== What you have to do ==
What is needed is an exact copy of the data below, pictures excluded.

== Data section ==
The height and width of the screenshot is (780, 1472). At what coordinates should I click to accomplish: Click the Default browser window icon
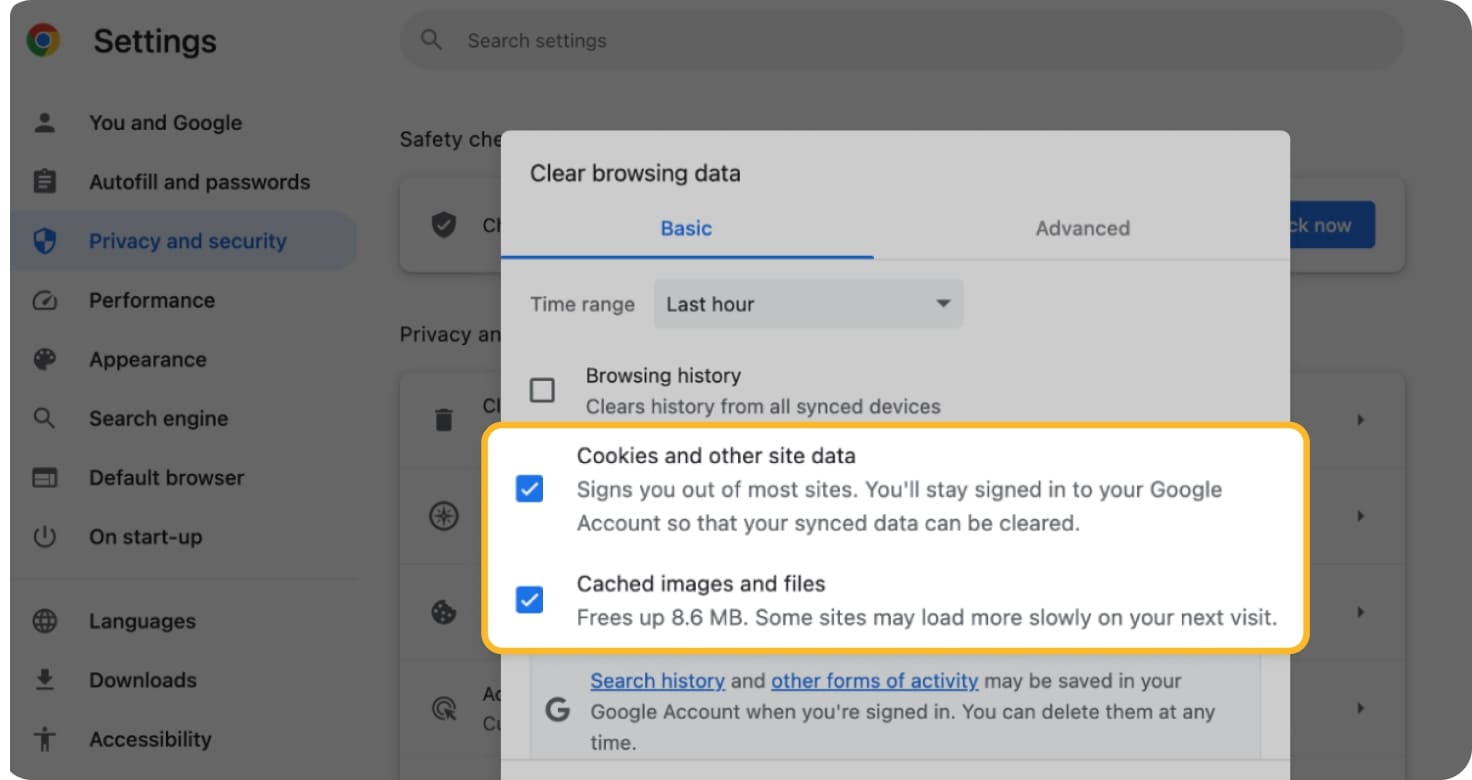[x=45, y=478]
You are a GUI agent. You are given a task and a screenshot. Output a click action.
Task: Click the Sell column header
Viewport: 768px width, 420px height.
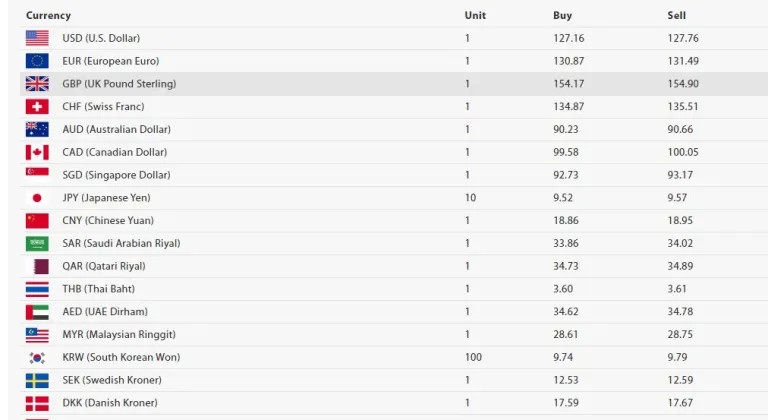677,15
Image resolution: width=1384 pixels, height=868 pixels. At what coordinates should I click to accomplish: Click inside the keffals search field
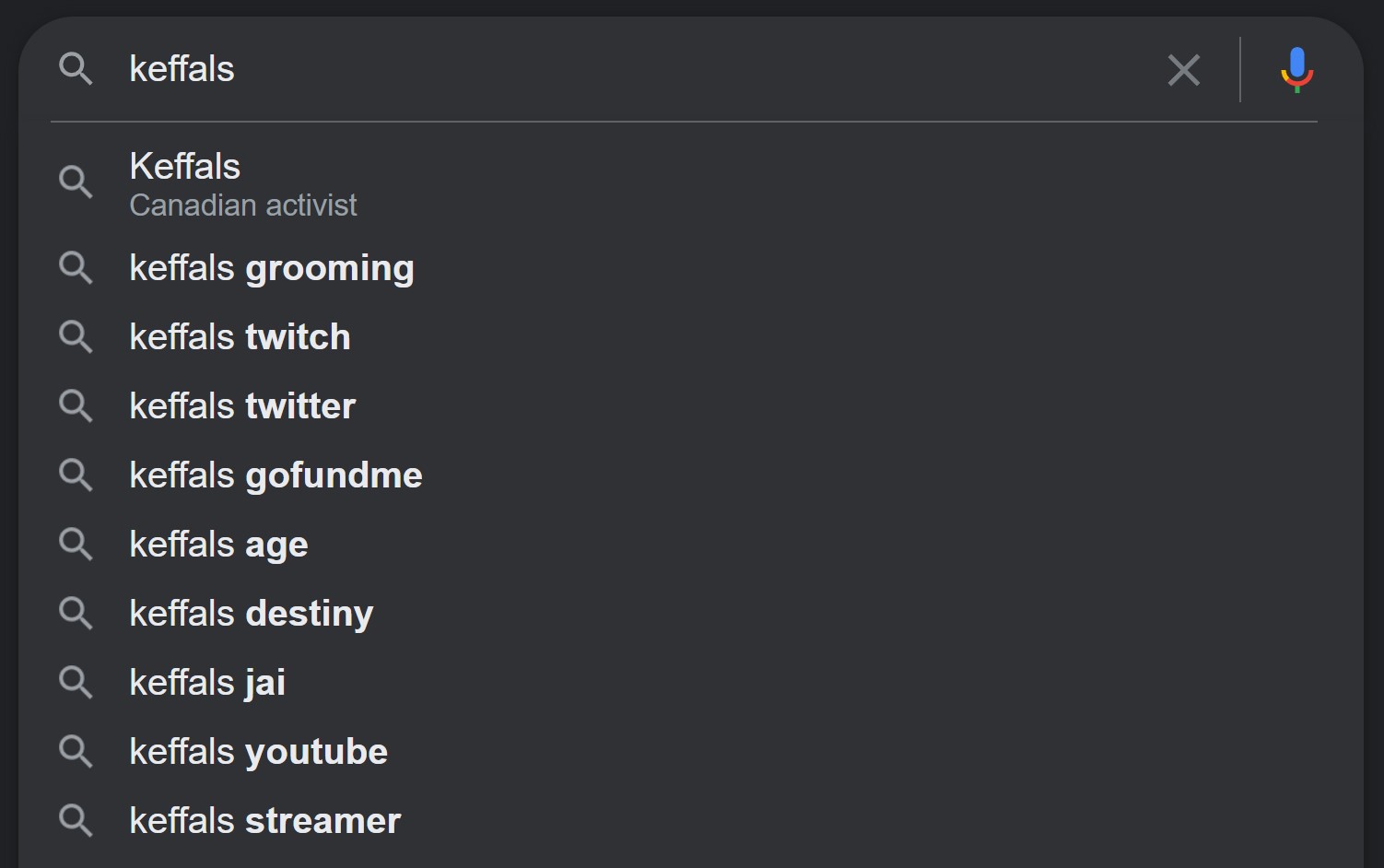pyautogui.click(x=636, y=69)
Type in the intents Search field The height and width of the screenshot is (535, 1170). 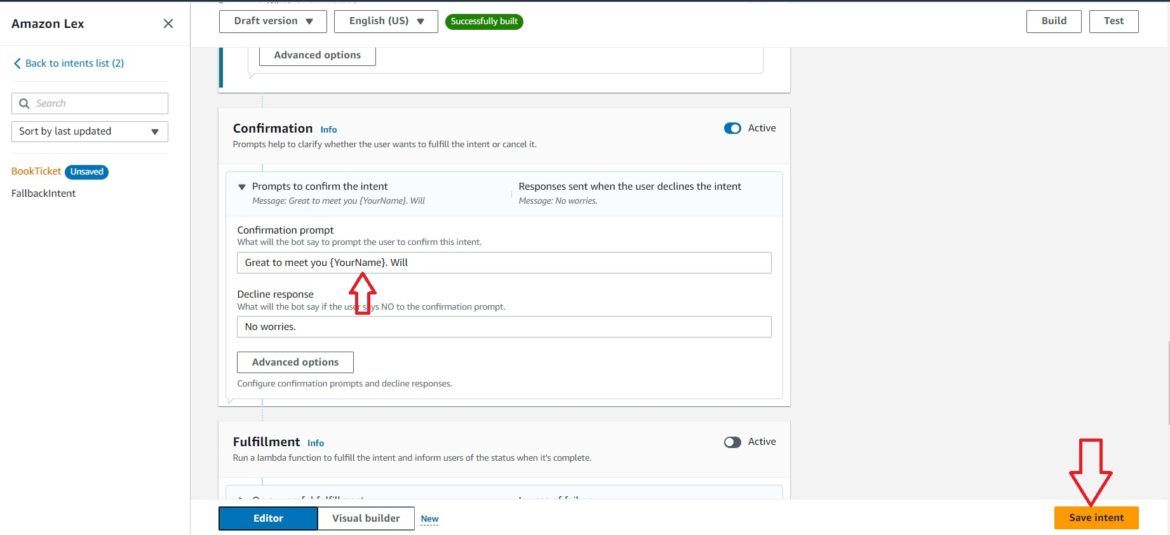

== Result below ==
The height and width of the screenshot is (780, 1472). At what coordinates should I click to accomplish: Click the Default browser window icon
[x=45, y=478]
You are a GUI agent. You are given a task and a screenshot. Output a click action.
Task: Click the Sell column header
Viewport: 768px width, 420px height.
677,15
Image resolution: width=1384 pixels, height=868 pixels. At what coordinates should I click to accomplish: Click inside the keffals search field
pyautogui.click(x=636, y=69)
Type in the intents Search field The height and width of the screenshot is (535, 1170). 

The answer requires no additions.